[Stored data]
------------

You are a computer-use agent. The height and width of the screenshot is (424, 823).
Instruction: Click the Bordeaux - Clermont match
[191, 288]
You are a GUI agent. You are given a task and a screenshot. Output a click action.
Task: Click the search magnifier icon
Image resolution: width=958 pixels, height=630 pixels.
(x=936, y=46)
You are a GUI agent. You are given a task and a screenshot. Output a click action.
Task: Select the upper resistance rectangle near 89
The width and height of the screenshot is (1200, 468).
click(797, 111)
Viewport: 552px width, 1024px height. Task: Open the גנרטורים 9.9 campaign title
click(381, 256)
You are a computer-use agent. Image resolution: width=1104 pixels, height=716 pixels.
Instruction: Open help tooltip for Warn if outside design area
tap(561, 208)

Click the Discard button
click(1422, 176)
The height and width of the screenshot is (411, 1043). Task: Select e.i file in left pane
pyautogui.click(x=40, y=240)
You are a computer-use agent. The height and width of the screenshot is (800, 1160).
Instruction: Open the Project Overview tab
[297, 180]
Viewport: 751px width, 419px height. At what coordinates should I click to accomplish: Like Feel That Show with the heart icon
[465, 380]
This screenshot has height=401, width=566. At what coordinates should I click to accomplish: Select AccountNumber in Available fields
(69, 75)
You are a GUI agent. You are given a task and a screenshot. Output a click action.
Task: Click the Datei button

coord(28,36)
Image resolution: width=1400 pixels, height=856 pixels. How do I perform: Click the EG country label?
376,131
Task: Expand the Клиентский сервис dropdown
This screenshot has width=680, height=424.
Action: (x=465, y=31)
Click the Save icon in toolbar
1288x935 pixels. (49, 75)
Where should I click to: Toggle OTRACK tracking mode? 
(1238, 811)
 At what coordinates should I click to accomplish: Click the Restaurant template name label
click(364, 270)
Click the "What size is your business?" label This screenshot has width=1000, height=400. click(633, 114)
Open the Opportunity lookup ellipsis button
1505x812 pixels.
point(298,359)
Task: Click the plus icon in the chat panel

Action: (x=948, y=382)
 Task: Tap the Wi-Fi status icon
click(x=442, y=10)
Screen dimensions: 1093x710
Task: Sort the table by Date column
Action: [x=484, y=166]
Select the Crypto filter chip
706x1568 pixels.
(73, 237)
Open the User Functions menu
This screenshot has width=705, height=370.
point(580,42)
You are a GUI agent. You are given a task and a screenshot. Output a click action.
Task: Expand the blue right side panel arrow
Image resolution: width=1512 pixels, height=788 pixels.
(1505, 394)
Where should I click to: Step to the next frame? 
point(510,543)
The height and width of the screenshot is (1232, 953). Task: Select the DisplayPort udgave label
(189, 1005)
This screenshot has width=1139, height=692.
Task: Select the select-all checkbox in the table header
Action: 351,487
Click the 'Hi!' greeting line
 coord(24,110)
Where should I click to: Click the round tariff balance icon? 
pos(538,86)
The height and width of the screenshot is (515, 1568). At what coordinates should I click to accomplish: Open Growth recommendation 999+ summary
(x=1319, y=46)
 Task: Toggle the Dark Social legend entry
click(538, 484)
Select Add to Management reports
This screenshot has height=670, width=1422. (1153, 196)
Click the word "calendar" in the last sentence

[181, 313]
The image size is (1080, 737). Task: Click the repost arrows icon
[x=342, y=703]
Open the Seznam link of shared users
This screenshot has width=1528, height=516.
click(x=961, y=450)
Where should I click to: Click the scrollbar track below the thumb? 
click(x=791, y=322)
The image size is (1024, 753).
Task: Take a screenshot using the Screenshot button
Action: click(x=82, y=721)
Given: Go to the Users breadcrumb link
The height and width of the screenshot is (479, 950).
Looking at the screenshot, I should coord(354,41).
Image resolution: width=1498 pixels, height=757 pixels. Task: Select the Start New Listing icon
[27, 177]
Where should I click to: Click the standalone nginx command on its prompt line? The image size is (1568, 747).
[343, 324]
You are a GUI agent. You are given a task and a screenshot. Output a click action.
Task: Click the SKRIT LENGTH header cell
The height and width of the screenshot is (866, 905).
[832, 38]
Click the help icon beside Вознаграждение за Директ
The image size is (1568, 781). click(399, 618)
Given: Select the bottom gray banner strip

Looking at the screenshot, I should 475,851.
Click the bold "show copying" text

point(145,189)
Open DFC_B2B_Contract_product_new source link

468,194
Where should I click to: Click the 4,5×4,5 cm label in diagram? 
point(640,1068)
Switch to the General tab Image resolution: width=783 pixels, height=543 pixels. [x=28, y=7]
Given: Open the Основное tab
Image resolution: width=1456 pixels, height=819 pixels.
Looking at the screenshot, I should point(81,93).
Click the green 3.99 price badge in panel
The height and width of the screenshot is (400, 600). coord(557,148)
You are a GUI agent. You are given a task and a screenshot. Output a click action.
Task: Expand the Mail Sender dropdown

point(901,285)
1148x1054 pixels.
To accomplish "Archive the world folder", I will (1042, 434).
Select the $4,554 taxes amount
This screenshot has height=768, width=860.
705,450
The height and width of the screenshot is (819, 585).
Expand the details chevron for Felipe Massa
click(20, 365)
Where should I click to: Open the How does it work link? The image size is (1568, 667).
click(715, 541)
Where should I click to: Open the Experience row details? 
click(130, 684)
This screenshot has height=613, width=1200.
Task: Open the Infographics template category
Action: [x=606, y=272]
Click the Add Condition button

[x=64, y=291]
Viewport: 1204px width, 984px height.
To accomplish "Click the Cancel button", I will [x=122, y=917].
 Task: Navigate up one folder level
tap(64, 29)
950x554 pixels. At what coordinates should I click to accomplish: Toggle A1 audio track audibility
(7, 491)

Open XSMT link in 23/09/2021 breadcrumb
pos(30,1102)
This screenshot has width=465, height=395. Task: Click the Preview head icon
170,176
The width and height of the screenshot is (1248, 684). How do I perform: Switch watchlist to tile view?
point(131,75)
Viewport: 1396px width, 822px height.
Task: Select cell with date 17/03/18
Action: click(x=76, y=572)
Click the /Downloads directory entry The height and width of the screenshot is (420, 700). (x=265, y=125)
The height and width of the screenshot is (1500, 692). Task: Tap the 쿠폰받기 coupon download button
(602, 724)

------------

- _Exercise objective_: Print out every record again, exactly and in full.

- _Result of this task_:
You are a computer-use agent. The height and width of the screenshot is (424, 823).
Instruction: Click the Bordeaux - Clermont match
[191, 288]
You are a GUI agent. You are given a task and a screenshot. Output a click action.
Task: Click the search magnifier icon
Image resolution: width=958 pixels, height=630 pixels.
(x=936, y=46)
You are a GUI agent. You are given a task and a screenshot. Output a click action.
Task: Select the upper resistance rectangle near 89
The width and height of the screenshot is (1200, 468).
click(797, 111)
Viewport: 552px width, 1024px height. Task: Open the גנרטורים 9.9 campaign title
click(381, 256)
You are a computer-use agent. Image resolution: width=1104 pixels, height=716 pixels.
Instruction: Open help tooltip for Warn if outside design area
tap(561, 208)

Click the Discard button
click(1422, 176)
The height and width of the screenshot is (411, 1043). Task: Select e.i file in left pane
pyautogui.click(x=40, y=240)
You are a computer-use agent. The height and width of the screenshot is (800, 1160).
Instruction: Open the Project Overview tab
[297, 180]
Viewport: 751px width, 419px height. At what coordinates should I click to accomplish: Like Feel That Show with the heart icon
[465, 380]
This screenshot has height=401, width=566. At what coordinates should I click to accomplish: Select AccountNumber in Available fields
(69, 75)
You are a GUI agent. You are given a task and a screenshot. Output a click action.
Task: Click the Datei button

coord(28,36)
Image resolution: width=1400 pixels, height=856 pixels. How do I perform: Click the EG country label?
376,131
Task: Expand the Клиентский сервис dropdown
This screenshot has width=680, height=424.
Action: (x=465, y=31)
Click the Save icon in toolbar
1288x935 pixels. (49, 75)
Where should I click to: Toggle OTRACK tracking mode? 
(1238, 811)
 At what coordinates should I click to accomplish: Click the Restaurant template name label
click(364, 270)
Click the "What size is your business?" label This screenshot has width=1000, height=400. click(633, 114)
Open the Opportunity lookup ellipsis button
1505x812 pixels.
point(298,359)
Task: Click the plus icon in the chat panel

Action: (x=948, y=382)
 Task: Tap the Wi-Fi status icon
click(x=442, y=10)
Screen dimensions: 1093x710
Task: Sort the table by Date column
Action: [x=484, y=166]
Select the Crypto filter chip
706x1568 pixels.
(73, 237)
Open the User Functions menu
This screenshot has width=705, height=370.
point(580,42)
You are a GUI agent. You are given a task and a screenshot. Output a click action.
Task: Expand the blue right side panel arrow
Image resolution: width=1512 pixels, height=788 pixels.
(1505, 394)
Where should I click to: Step to the next frame? 
point(510,543)
The height and width of the screenshot is (1232, 953). Task: Select the DisplayPort udgave label
(189, 1005)
This screenshot has width=1139, height=692.
Task: Select the select-all checkbox in the table header
Action: 351,487
Click the 'Hi!' greeting line
 coord(24,110)
Where should I click to: Click the round tariff balance icon? 
pos(538,86)
The height and width of the screenshot is (515, 1568). At what coordinates should I click to accomplish: Open Growth recommendation 999+ summary
(x=1319, y=46)
 Task: Toggle the Dark Social legend entry
click(538, 484)
Select Add to Management reports
This screenshot has height=670, width=1422. (1153, 196)
Click the word "calendar" in the last sentence

[181, 313]
The image size is (1080, 737). Task: Click the repost arrows icon
[x=342, y=703]
Open the Seznam link of shared users
This screenshot has width=1528, height=516.
click(x=961, y=450)
Where should I click to: Click the scrollbar track below the thumb? 
click(x=791, y=322)
The image size is (1024, 753).
Task: Take a screenshot using the Screenshot button
Action: click(x=82, y=721)
Given: Go to the Users breadcrumb link
The height and width of the screenshot is (479, 950).
Looking at the screenshot, I should coord(354,41).
Image resolution: width=1498 pixels, height=757 pixels. Task: Select the Start New Listing icon
[27, 177]
Where should I click to: Click the standalone nginx command on its prompt line? The image size is (1568, 747).
[343, 324]
You are a GUI agent. You are given a task and a screenshot. Output a click action.
Task: Click the SKRIT LENGTH header cell
The height and width of the screenshot is (866, 905).
[832, 38]
Click the help icon beside Вознаграждение за Директ
The image size is (1568, 781). click(399, 618)
Given: Select the bottom gray banner strip

Looking at the screenshot, I should 475,851.
Click the bold "show copying" text

point(145,189)
Open DFC_B2B_Contract_product_new source link

468,194
Where should I click to: Click the 4,5×4,5 cm label in diagram? 
point(640,1068)
Switch to the General tab Image resolution: width=783 pixels, height=543 pixels. [x=28, y=7]
Given: Open the Основное tab
Image resolution: width=1456 pixels, height=819 pixels.
Looking at the screenshot, I should point(81,93).
Click the green 3.99 price badge in panel
The height and width of the screenshot is (400, 600). coord(557,148)
You are a GUI agent. You are given a task and a screenshot. Output a click action.
Task: Expand the Mail Sender dropdown

point(901,285)
1148x1054 pixels.
To accomplish "Archive the world folder", I will (1042, 434).
Select the $4,554 taxes amount
This screenshot has height=768, width=860.
705,450
The height and width of the screenshot is (819, 585).
Expand the details chevron for Felipe Massa
click(20, 365)
Where should I click to: Open the How does it work link? The image size is (1568, 667).
click(715, 541)
Where should I click to: Open the Experience row details? 
click(130, 684)
This screenshot has height=613, width=1200.
Task: Open the Infographics template category
Action: [x=606, y=272]
Click the Add Condition button

[x=64, y=291]
Viewport: 1204px width, 984px height.
To accomplish "Click the Cancel button", I will [x=122, y=917].
 Task: Navigate up one folder level
tap(64, 29)
950x554 pixels. At what coordinates should I click to accomplish: Toggle A1 audio track audibility
(7, 491)

Open XSMT link in 23/09/2021 breadcrumb
pos(30,1102)
This screenshot has width=465, height=395. Task: Click the Preview head icon
170,176
The width and height of the screenshot is (1248, 684). How do I perform: Switch watchlist to tile view?
point(131,75)
Viewport: 1396px width, 822px height.
Task: Select cell with date 17/03/18
Action: click(x=76, y=572)
Click the /Downloads directory entry The height and width of the screenshot is (420, 700). (x=265, y=125)
The height and width of the screenshot is (1500, 692). Task: Tap the 쿠폰받기 coupon download button
(602, 724)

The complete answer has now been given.